● **TEXT SHOWN**
******************************

It Doesn't Look Like I Had Imagined

How many times in life have you said that about a situation or season? I know I'm not the only one! A little more than 2 years ago, my family and I set out on a journey together, jumping off the deep end, in faith, into the unknown. My husband and I had a God-given vision of acquiring land and building a legacy for His Kingdom and for our children. As I've shared with friends many times lately, I'm a black and white person, meaning when I feel a nudging of the Holy Spirit, I take it to the bank and expect to see it play out somewhat immediately. He doesn't work like that though, as I'm slowly but surely learning.
After a 3-month cross-country road trip, 11 1/2 months on a farm in Nashville, and 11 1/2 months living on our dear friends' property in Franklin, lots of lamenting, praying, some fasting, tears, frustrations, mulling every fact and word of the Lord we've received in the last handful of years, we landed on a rental home in Thompson's Station, just 13 minutes south of where we currently have been residing. I'll be honest, it was a tough decision to make. But the Lord said "Franklin!", is what we keep going back to. However, towards the end of our decision-making process, I randomly thought of the story in Genesis 22 of when, out of obedience to the Father, Abraham took his son, Isaac, to sacrifice; the Word tells us that Abraham walked with Isaac up the mountain, tied him up, laid him on the altar, stretched out his hand to kill his beloved son, then at the last second, God provided a ram. Jehovah Jireh. Abraham didn't have to take Isaac's life after all, but he proved to the Lord his love and obedience by being willing to sacrifice his son...his dream. Lately, at random, I've also thought of lyrics Meredith Mauldin penned a few years ago from her song, Dreams in a Basket:
I put my dreams in a basket
Let em go let em go
Carried by the river
Watch em flow watch em flow
I surrender all my vision
Of how this will unfold
I let go
So many times I've had a wave of grief and disappointment come rushing at me but I haven't allowed it to knock me down because I've seen the past faithfulness of my kind Father. I've come to the point of questioning and doubting but haven't allowed those thoughts to consume me because I know He is a God that won't lie. I've seen His goodness too much to stay in the funk of, "this doesn't look like it was supposed to!"

******************************

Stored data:
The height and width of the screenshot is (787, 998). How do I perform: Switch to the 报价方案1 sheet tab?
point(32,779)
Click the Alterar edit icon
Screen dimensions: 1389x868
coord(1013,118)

******************************

● **BRIEF 1**
In the post about the family's move, how far is the rental home in Thompson's Station from where they had been living?
● **BRIEF 2**
Restate part of the post about the family's move word for word, beginning at the words "How many times" and stopping after the words "but surely learning.".

● **ANSWER SECTION 1**
It is 13 minutes south.

● **ANSWER SECTION 2**
How many times in life have you said that about a situation or season? I know I'm not the only one! A little more than 2 years ago, my family and I set out on a journey together, jumping off the deep end, in faith, into the unknown. My husband and I had a God-given vision of acquiring land and building a legacy for His Kingdom and for our children. As I've shared with friends many times lately, I'm a black and white person, meaning when I feel a nudging of the Holy Spirit, I take it to the bank and expect to see it play out somewhat immediately. He doesn't work like that though, as I'm slowly but surely learning.